Because the chief executive is so integrally linked to the success of the organization, it makes sense to tie his or her annual performance evaluation to organizational performance. Therefore, it is critical that the executive’s goals are explicitly stated, rather than simply implied by the strategic plan.
Explicit, mutually developed goals enable the board and its executive to define successful performance for both the executive and the organization, whereas implied goals fail to promote a shared understanding of success or achievement.
How to get started
A simple evaluation process is better than no evaluation process, so the board should start with the basics of setting mutually agreed-upon goals with its chief executive.
The goals should involve measurable, observable behaviors linked to the goals of the organization. Measurable goals ensure that everyone is on the same page about what success looks like; they remove guesswork and perceptions about personality or personal style from the discussion. Once measurable, observable goals are determined, they should be documented and included in the executive’s personnel file.
When it is time for evaluation, the board should evaluate the chief executive on his or her performance in achieving the stated goals. Evaluations are often handled by the executive committee with input from the full board. Boards often ask the chief executive to conduct a self-evaluation as part of the process. Before the evaluation, the board should determine the process it will use.
The process should provide an opportunity for discussion and reflection on lessons learned from the year’s successes as well as its failures. Evaluations that do not promote reflection and learning are a missed opportunity to develop staff skills and build the organization’s capacity.
As the board and executive set goals for the next evaluation period, the board must be clear about areas in which performance improvement is needed. In some cases, the board might work with the executive to develop a performance remediation plan. Once again, goals for performance improvement must be clear, measurable and related to observable behaviors. If the need for performance improvement is critical, the evaluation period can be shortened from the standard annual review to a six-month or even three-month time period.

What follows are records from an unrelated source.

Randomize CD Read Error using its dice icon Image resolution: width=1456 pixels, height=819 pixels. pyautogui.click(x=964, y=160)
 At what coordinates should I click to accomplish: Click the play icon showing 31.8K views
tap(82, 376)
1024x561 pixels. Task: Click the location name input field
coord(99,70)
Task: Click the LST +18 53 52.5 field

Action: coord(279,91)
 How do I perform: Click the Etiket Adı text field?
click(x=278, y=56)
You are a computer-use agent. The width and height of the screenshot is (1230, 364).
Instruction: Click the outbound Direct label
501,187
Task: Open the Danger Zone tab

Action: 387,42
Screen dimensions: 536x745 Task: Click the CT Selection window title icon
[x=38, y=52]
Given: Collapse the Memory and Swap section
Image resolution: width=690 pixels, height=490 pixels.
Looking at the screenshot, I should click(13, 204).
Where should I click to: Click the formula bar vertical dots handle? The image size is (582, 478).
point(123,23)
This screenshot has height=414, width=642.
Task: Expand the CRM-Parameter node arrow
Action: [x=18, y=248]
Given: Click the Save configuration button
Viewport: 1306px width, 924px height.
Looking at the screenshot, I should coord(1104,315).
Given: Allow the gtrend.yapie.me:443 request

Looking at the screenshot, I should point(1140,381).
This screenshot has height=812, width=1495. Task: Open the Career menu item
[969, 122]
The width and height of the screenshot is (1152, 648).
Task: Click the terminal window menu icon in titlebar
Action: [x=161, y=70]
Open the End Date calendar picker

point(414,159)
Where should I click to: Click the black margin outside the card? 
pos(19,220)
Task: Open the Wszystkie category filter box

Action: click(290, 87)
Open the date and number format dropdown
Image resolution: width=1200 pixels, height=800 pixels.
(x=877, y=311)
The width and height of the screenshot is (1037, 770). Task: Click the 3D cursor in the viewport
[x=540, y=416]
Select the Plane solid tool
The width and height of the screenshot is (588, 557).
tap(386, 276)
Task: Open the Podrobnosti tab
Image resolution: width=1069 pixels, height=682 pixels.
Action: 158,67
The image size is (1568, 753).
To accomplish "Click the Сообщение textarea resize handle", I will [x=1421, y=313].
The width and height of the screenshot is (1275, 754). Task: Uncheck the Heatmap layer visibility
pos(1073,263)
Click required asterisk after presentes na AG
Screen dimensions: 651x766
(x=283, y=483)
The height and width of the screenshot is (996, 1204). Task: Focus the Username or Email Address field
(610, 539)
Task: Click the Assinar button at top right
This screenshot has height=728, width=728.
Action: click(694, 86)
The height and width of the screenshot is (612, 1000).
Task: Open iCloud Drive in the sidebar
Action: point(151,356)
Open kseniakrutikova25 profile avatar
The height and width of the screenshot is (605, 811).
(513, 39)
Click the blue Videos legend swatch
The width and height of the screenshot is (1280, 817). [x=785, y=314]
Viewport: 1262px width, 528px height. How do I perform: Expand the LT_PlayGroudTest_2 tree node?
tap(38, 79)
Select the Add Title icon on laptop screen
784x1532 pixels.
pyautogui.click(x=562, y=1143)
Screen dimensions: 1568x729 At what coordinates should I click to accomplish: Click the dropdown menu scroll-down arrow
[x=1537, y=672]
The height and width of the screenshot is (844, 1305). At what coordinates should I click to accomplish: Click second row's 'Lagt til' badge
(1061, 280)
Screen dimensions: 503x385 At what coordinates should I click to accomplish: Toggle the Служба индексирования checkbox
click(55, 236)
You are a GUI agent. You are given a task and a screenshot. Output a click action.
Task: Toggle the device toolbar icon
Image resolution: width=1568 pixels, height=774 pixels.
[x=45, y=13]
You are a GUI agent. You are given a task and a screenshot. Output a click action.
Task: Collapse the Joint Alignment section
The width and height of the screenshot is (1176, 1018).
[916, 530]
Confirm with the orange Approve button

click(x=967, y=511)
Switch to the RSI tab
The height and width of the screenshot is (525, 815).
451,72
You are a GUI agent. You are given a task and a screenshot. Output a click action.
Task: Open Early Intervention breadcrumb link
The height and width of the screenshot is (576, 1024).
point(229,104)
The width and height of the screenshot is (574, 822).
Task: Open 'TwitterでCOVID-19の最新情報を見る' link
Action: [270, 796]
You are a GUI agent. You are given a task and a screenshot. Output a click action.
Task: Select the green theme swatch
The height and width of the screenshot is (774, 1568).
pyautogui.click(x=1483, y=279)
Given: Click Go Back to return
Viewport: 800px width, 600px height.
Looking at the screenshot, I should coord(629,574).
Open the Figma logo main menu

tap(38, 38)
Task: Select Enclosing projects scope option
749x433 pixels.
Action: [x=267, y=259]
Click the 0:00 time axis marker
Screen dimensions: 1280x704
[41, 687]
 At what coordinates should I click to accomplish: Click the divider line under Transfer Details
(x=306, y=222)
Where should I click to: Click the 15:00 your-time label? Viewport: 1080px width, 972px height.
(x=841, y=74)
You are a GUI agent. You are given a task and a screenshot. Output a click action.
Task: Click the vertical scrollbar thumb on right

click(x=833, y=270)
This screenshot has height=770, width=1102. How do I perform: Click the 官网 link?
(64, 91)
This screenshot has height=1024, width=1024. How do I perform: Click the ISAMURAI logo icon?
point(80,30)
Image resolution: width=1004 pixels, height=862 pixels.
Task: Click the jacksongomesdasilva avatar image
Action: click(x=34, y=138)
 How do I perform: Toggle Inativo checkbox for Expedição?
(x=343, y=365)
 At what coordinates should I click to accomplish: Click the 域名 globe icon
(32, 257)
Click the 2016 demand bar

Once the board has an evaluation system in place, it should not overlook the need to provide regular feedback to the executive throughout the year. Like any employee, chief executives need recognition for jobs well done, encouragement with more complex tasks and immediate feedback when things aren’t going well. It’s critical that the board president and executive committee have a strong enough relationship with the executive to provide feedback and support when appropriate.
With less seasoned executives or for larger-scale projects, it may be helpful for the board president or executive committee to check in more frequently on the executive’s progress toward annual goals. This may be a way to provide support to the executive and his or her growth as a professional. Naturally, the board should take care that this doesn’t drift into micromanagement or convey a lack of confidence in the executive.
Performance evaluations are often avoided because they may involve difficult conversations or because the evaluation process seems time-consuming and daunting. The effective board uses evaluations as an opportunity to strengthen its relationship with its chief executive, to develop staff skills and build the organization’s capacity, and to align the executive’s work with the goals of the organization.